Prélude en ré mineur, BWV 999 : le manuscrit, préservé à la Staatsbibliothek de Berlin, est signé par J.P. Kellner (compositeur de Thuringe qui entretenait des relations amicales avec J.S. Bach et G.F. Haendel), et porte le titre " Praelude in C moll (Do mineur) pour la lute di J.S. Bach ".

 Conclusion  
Il est tentant de déduire de tout cela que, d'une part, à l'exception du Prélude en ré mineur et du triptyque Prélude, Fugue et Allegro, les œuvres pour luth n'ont pas été conçues originellement pour cet instrument.

D'autre part, l'idée généralement admise d'une proche parenté entre la guitare et le luth (ce qui est douteux tant d'un point de vue historique qu'organologique), a conduit les guitaristes à préférer jouer les oeuvres de J.S. Bach pour luth, plutôt que d'autres de ses oeuvres.

Il faut donc conclure que jouer les Suites pour luth sous le prétexte que la guitare en est issue est une pratique sans fondement. Il y a cependant de bonnes raisons de les jouer : essentiellement le fait qu'il s'agit de chef-d’œuvres à la polyphonie plus évidente que celle d'autres suites et qui en outre, présentent des difficultés techniques stimulantes.

Les doigtés proposés ici ont été pensés en fonction des impératifs mélodiques et harmoniques propres à la musique de J.S. Bach. Le besoin évident de donner à ces oeuvres la sérénité qu'elles réclament conduit obligatoirement l'interprète conscient à simplifier les éléments techniques utilisés. Une meilleure définition générale sera obtenue en jugeant objectivement de l'emploi des liaisons, et le contrôle des basses clarifiera l'ensemble du discours.

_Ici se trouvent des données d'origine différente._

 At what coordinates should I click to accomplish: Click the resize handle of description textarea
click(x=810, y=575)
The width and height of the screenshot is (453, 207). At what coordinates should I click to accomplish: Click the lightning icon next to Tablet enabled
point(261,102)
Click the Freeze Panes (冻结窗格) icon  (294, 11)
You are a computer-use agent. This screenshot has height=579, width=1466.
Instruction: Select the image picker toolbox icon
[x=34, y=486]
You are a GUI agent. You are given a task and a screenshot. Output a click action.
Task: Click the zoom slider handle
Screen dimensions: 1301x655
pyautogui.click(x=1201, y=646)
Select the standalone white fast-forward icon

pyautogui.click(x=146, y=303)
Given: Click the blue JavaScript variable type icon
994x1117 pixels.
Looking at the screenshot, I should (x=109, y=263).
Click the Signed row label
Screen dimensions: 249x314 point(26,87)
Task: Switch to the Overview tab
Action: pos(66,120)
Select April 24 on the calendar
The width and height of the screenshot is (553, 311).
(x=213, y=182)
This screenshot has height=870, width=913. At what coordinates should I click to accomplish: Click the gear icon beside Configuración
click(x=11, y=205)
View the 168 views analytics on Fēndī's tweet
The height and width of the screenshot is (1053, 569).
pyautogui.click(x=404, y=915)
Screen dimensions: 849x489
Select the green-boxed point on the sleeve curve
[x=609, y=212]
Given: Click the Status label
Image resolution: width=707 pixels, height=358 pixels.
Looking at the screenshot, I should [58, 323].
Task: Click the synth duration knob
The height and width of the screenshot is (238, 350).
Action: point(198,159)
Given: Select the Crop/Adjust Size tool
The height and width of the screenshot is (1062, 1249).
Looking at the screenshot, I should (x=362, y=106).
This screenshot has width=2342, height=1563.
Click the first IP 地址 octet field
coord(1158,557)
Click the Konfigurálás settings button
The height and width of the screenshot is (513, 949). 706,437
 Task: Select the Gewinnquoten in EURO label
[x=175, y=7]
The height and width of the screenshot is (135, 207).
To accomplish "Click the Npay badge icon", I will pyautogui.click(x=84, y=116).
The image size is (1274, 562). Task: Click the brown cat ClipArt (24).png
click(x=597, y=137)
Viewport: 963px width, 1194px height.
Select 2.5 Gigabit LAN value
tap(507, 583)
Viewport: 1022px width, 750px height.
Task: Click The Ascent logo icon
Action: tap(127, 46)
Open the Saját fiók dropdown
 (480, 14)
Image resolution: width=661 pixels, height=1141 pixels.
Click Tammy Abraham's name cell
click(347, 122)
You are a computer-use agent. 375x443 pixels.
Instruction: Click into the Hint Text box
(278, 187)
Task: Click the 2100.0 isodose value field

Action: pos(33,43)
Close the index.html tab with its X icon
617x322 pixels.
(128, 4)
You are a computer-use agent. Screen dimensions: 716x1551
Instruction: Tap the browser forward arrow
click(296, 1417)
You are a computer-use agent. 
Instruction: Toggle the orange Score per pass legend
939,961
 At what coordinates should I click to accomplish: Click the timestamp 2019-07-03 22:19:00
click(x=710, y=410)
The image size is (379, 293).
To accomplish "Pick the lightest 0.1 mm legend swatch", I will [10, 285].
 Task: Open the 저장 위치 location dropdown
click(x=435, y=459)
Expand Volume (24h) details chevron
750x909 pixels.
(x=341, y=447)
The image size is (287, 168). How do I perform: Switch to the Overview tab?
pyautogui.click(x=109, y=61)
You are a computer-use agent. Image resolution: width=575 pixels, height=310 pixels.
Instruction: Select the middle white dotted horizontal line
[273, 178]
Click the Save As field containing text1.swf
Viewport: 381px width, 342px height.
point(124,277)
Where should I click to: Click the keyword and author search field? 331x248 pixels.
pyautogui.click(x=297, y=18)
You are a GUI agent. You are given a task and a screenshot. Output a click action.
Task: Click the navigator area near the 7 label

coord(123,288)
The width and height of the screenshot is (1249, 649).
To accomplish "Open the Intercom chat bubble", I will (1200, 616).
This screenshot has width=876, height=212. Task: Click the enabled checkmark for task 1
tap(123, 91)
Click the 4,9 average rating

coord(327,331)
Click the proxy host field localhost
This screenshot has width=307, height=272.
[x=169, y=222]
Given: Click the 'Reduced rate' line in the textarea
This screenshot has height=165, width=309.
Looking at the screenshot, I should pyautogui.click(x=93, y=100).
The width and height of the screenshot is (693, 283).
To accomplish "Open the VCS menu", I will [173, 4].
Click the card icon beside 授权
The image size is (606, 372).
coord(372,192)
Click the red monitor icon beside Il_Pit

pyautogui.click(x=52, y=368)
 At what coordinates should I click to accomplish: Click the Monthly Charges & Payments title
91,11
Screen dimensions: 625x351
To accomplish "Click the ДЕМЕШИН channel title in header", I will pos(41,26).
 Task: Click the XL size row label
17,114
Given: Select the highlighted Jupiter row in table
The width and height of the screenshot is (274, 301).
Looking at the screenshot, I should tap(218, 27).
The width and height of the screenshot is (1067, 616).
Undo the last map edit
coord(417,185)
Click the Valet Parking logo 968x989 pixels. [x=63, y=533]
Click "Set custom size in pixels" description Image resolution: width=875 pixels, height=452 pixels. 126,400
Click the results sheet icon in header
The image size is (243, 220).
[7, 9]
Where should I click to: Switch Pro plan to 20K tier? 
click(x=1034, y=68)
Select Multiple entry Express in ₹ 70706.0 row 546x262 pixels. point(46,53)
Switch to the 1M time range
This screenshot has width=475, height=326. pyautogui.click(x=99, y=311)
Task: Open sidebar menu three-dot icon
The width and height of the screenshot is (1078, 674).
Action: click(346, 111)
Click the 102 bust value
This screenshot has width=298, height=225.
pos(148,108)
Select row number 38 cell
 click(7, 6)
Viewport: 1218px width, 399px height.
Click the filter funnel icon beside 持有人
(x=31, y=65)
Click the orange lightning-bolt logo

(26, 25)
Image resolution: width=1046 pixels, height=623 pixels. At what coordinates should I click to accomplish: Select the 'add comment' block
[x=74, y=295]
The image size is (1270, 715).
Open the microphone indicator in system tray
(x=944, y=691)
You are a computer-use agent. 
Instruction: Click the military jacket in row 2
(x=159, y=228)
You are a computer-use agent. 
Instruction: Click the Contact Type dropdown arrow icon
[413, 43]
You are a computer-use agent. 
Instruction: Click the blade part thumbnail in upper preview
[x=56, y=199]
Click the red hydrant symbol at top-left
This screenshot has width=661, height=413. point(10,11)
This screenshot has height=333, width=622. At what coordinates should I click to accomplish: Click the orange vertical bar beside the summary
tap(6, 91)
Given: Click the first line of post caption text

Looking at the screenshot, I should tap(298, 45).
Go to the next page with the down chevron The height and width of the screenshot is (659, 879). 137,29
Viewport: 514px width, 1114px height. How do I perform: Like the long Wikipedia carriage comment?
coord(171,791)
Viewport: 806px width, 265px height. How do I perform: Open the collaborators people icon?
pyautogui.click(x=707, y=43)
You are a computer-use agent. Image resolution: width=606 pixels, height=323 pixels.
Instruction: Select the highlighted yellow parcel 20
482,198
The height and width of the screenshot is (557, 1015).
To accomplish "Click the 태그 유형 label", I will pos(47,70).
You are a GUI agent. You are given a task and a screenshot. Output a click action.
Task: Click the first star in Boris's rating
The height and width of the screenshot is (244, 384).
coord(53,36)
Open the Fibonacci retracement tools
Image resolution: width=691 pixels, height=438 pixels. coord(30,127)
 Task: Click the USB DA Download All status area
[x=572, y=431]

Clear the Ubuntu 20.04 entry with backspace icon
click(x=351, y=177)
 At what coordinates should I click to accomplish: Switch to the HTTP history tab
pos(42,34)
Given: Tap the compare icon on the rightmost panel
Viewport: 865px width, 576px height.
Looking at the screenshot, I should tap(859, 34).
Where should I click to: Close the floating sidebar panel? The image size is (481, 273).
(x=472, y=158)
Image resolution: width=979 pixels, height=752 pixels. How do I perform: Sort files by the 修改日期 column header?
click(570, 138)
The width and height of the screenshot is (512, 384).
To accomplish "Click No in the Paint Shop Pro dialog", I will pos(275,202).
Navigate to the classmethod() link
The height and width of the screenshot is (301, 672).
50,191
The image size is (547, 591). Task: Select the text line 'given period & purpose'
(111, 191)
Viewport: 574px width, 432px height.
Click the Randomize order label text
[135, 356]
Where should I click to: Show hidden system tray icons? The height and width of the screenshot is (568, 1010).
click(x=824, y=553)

Il est possible qu'une première lecture ne mette pas immédiatement en évidence l'opportunité des choix adoptés, mais l'imagination de l'interprète, débarrassée d'éléments parfois trop subjectifs, lui permettra de comprendre la finalité musicale et instrumentale de tel ou tel doigté et d'avoir accès à la musique du grand J.S. Bach avec une guitare.